Airbag difettosi, Takata apre la procedura di fallimento

Si conclude con ufficiale dichiarazione di fallimento la storiaccia di Takata, protagonista di uno scandalo internazionale che ha coinvolto la stragrande maggioranza delle autovetture - supercar comprese - con airbag difettosi che hanno causato il ferimento o addirittura la morte di decine di persone.

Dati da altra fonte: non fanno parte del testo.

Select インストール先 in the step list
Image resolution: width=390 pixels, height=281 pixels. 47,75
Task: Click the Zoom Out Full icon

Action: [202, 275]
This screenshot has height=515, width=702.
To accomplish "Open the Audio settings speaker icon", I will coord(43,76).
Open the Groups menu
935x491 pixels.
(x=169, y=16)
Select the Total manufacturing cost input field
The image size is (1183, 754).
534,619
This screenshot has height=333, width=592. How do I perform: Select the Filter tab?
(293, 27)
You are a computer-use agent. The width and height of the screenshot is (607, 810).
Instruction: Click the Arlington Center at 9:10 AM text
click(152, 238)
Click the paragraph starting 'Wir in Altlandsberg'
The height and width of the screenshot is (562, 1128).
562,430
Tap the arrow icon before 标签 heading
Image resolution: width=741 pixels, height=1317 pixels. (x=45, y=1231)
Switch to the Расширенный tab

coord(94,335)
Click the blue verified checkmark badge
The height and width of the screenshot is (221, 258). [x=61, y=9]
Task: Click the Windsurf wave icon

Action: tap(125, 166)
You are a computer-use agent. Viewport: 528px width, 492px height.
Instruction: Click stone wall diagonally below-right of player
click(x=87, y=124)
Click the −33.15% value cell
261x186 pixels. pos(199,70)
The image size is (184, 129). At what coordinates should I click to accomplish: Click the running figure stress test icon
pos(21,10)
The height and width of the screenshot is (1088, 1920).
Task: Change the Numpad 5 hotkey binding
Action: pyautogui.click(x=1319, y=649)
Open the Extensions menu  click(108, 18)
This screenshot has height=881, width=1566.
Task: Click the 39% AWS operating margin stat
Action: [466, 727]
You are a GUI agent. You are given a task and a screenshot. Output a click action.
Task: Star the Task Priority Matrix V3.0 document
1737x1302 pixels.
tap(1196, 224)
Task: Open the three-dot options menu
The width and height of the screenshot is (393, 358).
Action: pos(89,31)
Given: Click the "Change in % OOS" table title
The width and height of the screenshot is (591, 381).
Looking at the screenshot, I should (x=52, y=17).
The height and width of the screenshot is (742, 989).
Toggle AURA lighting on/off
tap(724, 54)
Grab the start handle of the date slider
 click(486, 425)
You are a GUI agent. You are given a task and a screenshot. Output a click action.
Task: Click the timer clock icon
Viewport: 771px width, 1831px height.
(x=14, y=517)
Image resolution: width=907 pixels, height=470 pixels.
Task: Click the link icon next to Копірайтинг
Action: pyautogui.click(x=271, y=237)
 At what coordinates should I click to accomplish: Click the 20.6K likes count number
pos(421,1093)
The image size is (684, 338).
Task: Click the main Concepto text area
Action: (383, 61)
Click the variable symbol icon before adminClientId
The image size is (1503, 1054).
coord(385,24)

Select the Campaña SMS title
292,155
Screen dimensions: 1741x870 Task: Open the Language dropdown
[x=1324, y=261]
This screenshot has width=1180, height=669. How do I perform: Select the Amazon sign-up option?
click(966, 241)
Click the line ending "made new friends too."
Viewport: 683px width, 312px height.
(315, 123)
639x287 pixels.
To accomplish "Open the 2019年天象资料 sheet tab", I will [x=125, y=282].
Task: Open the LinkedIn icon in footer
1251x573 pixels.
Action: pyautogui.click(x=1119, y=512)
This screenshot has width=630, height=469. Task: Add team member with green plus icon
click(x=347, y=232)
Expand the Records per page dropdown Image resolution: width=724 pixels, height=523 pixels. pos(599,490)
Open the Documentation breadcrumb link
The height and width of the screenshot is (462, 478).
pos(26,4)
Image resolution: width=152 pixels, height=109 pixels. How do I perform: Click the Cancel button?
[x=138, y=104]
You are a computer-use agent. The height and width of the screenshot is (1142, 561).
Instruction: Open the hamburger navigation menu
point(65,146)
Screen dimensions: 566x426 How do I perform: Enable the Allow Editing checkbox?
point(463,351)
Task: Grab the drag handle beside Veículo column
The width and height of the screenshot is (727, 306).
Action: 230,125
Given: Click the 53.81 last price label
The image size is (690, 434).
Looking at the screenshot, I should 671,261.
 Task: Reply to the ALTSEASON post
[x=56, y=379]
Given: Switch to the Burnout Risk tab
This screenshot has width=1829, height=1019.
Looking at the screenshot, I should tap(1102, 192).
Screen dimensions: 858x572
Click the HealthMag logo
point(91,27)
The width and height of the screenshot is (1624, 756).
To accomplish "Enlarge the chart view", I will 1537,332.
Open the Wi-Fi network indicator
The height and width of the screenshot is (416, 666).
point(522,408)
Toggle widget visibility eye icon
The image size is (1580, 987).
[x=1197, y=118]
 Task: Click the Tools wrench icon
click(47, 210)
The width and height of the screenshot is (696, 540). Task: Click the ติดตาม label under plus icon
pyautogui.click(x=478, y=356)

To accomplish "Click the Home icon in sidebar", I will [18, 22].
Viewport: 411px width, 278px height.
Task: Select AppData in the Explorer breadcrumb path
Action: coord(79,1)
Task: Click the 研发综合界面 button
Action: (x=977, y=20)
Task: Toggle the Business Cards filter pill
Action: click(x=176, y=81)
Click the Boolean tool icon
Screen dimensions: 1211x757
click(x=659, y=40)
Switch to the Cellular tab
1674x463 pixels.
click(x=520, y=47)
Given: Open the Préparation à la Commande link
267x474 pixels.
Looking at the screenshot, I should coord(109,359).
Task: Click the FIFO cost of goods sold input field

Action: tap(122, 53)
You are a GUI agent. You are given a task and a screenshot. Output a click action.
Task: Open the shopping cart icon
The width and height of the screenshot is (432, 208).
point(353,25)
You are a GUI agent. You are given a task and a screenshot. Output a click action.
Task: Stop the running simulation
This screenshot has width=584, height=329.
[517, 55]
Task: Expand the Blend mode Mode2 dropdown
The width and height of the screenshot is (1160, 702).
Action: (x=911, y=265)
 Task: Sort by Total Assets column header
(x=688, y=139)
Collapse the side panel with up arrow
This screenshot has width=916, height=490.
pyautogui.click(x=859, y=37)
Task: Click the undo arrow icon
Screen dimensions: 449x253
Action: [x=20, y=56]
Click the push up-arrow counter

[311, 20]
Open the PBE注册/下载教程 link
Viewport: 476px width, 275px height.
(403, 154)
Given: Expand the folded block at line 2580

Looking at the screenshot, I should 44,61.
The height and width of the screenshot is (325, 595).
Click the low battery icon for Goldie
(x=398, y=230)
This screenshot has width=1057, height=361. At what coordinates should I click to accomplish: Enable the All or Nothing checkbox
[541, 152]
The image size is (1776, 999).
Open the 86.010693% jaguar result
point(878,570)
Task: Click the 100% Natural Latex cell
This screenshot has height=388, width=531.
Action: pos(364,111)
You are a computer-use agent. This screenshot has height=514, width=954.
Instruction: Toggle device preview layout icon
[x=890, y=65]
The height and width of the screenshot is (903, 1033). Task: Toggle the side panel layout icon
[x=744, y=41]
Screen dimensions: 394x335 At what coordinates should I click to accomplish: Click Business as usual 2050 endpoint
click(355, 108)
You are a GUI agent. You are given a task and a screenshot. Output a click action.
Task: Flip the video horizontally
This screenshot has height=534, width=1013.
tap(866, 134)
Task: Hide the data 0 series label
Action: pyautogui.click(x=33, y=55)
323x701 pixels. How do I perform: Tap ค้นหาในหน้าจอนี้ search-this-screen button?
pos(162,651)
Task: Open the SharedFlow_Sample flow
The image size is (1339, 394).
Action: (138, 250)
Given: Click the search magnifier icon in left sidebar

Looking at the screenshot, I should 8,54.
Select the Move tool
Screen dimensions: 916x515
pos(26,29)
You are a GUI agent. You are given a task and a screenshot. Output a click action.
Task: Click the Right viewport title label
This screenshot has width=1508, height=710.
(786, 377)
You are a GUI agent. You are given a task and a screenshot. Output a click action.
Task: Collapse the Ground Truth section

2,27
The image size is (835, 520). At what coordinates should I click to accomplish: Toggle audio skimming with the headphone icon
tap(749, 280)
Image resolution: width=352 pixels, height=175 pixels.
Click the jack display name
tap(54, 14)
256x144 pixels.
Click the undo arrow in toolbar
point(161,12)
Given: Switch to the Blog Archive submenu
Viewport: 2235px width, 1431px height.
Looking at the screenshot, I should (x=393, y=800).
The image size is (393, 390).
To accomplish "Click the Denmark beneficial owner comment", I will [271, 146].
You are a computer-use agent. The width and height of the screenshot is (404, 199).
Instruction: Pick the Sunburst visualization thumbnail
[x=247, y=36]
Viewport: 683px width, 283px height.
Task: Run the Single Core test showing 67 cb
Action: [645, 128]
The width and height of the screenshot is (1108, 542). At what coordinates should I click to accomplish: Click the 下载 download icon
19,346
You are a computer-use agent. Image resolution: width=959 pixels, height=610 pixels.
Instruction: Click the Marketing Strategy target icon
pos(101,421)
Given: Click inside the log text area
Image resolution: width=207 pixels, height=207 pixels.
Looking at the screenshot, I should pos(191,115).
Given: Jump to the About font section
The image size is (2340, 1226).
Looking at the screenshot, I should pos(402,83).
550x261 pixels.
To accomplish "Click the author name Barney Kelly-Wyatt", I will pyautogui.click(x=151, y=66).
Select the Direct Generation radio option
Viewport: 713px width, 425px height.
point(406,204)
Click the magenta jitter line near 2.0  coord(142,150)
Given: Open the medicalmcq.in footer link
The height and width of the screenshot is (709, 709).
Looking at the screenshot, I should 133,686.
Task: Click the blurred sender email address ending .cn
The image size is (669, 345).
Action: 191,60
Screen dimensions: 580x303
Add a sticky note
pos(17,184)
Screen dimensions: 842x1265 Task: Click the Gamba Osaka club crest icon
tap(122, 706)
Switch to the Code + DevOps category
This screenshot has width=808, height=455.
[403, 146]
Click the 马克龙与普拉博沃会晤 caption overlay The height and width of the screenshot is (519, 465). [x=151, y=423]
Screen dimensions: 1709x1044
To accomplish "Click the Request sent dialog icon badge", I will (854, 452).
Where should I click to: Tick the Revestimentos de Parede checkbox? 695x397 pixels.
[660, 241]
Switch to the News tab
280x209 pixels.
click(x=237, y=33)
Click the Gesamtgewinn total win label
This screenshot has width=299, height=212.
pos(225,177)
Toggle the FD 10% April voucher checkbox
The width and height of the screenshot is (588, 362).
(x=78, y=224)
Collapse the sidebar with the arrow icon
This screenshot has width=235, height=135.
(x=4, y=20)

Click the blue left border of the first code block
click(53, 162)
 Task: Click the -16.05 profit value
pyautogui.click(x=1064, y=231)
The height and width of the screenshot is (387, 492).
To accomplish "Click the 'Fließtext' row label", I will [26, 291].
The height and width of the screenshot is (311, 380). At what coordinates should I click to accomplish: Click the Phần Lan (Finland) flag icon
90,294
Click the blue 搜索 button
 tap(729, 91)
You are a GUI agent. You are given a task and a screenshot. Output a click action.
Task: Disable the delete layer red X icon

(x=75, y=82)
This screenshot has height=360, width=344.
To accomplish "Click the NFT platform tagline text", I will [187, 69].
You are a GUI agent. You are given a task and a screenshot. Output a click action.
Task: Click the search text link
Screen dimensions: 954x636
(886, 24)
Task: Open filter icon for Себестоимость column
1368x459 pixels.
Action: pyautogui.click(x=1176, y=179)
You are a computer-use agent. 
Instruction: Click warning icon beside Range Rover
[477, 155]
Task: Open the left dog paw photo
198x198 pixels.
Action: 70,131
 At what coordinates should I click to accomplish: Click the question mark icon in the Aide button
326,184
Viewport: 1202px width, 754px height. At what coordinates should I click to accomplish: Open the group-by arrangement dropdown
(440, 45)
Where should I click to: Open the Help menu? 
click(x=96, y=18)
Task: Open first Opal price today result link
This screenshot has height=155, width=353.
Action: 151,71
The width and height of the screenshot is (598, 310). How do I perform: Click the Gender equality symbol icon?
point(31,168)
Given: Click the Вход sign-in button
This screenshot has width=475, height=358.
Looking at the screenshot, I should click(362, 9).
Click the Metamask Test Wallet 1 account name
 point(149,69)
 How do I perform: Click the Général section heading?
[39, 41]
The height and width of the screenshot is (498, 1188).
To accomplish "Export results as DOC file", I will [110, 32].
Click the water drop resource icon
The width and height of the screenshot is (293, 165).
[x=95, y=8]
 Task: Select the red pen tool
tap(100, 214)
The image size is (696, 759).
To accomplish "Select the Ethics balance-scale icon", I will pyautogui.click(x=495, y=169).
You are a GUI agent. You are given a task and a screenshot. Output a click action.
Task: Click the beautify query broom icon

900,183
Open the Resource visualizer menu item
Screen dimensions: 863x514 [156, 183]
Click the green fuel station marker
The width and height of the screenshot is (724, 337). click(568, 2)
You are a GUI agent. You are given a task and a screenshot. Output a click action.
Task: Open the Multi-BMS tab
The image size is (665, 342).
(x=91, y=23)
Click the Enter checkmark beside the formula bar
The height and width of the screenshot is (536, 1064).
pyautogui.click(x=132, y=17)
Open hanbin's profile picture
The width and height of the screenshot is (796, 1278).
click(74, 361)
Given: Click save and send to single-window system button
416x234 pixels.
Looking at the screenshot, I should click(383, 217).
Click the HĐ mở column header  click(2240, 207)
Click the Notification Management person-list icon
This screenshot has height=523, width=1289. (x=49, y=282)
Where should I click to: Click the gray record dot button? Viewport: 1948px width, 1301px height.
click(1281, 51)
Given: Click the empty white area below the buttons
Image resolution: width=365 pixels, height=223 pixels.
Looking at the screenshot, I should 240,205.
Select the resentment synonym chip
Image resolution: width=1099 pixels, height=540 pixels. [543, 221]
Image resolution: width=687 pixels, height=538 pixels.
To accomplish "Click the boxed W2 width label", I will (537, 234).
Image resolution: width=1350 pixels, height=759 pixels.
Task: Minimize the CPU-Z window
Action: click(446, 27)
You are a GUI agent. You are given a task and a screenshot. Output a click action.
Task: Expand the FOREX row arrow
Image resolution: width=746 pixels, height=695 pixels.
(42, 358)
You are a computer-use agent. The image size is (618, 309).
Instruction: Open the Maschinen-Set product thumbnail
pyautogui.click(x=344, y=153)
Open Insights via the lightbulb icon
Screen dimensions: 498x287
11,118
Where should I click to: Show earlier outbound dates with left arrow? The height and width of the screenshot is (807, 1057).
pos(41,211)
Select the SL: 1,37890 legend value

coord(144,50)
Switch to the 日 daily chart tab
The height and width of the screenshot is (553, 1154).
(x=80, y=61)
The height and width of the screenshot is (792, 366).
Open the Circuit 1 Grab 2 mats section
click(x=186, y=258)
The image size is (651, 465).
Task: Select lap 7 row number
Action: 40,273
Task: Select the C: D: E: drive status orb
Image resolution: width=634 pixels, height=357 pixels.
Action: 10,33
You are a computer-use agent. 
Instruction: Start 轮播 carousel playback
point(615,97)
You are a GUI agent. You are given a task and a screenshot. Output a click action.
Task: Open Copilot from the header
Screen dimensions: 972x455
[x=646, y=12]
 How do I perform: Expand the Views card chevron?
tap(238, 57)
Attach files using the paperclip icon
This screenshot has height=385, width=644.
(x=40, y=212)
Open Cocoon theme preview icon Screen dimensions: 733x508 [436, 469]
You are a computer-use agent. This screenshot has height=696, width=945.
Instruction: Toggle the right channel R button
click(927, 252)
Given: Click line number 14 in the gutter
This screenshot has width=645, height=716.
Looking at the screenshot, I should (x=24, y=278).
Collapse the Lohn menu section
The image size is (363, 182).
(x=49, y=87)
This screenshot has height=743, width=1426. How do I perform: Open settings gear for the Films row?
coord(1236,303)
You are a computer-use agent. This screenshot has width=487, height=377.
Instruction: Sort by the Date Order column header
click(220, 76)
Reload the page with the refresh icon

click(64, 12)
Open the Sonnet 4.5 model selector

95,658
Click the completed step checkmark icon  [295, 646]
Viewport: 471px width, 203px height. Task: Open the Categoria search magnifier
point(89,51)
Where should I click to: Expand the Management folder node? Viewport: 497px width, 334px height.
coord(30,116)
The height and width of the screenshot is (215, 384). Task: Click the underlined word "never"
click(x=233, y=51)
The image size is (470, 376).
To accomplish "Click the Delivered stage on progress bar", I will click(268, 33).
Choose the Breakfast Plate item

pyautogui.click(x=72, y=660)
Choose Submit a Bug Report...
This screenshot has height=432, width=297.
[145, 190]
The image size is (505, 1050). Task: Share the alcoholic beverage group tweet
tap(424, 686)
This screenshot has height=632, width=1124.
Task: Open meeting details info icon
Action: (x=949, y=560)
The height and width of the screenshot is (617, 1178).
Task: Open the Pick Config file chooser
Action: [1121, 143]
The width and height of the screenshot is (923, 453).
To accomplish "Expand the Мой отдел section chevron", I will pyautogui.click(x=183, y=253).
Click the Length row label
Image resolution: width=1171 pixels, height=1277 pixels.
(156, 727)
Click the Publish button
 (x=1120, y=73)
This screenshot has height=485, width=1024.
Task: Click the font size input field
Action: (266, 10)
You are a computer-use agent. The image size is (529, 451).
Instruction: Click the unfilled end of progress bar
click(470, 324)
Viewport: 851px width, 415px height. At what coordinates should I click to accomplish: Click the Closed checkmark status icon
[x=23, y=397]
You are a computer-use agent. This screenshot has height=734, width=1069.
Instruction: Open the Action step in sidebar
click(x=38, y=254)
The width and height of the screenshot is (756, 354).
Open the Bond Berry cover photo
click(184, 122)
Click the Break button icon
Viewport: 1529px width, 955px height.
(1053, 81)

Il produttore giapponese di airbag Takata ha richiesto formalmente la procedura di fallimento in un tribunale di Tokyo in seguito a un numero sempre crescente di indennizzi a livello globale che hanno comportato una perdita netta di oltre 700 milioni di dollari. Le voci che volevano l'entrata in scena di un secondo concorrente, in questo caso Key Safetty Systems, un produttore di componenti d'auto statunitense in mano alla cinese Ningbo Joyson Electronic, sono state confermate dai vertici di Takata che hanno anche comunicato il prezzo del passaggio: 1,4 miliardi di euro. Alcuni degli airbag di Takata disponevano di meccanismi di gonfiaggio difettosi che espandendosi con troppa forza rilasciavano schegge di metallo. Cifra che non include nemmeno il grosso dei costi dei richiami - stimati in 5 miliardi.

Nel maggio 2015 la National Highway Traffic Safety Administration raddoppiò l'ordine di richiamo a ben 33,8 milioni di vetture. Attualmente ha 46 mila dipendenti in 56 stabilimenti in 20 Paesi, con un fatturato di 663 miliardi di yen nel 2016-17, per il 90% realizzato all'estero. È prevista l'apertura di un nuovo centro di controllo a Tokyo, mentre non sarebbero in pericolo i posti di lavoro.